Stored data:
--
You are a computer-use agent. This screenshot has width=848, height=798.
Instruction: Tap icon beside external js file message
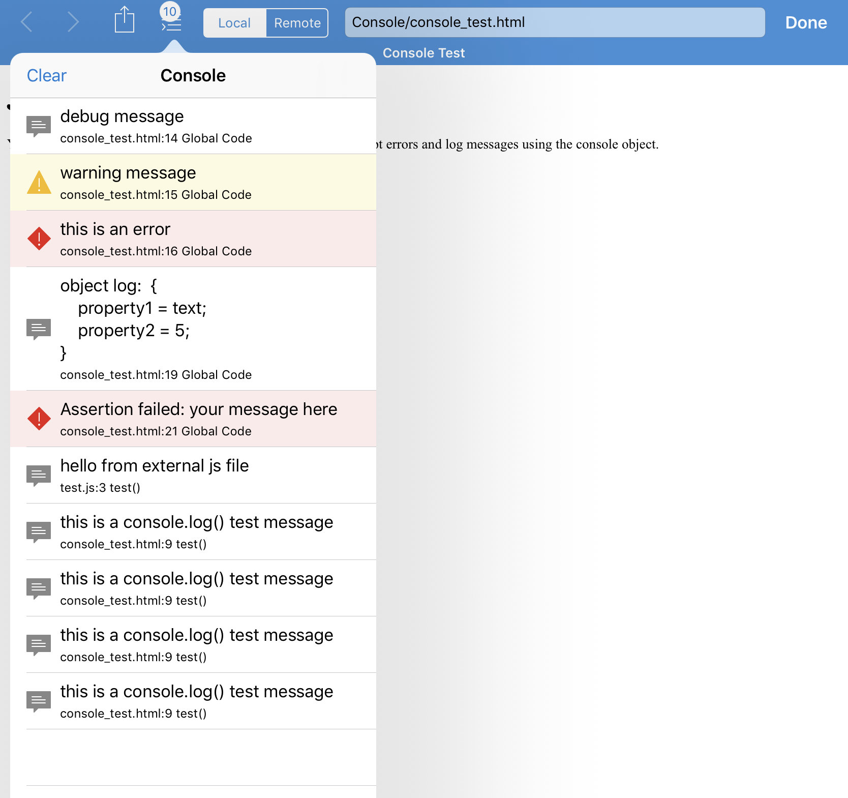[39, 475]
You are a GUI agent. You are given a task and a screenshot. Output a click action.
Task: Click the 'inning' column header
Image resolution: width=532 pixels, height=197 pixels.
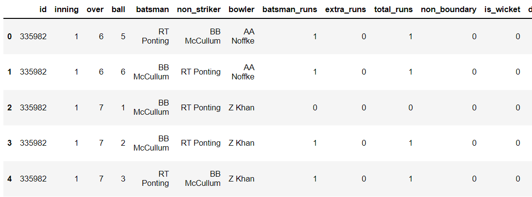(x=67, y=10)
--
WHAT YOU NEED TO DO - Every line from the one containing "Task: Click the 'inning' column header" through the last line of the records is to be reproduced exactly, with pictures left out and nothing else given.

RESPONSE -
Task: Click the 'inning' column header
Image resolution: width=532 pixels, height=197 pixels.
(x=67, y=10)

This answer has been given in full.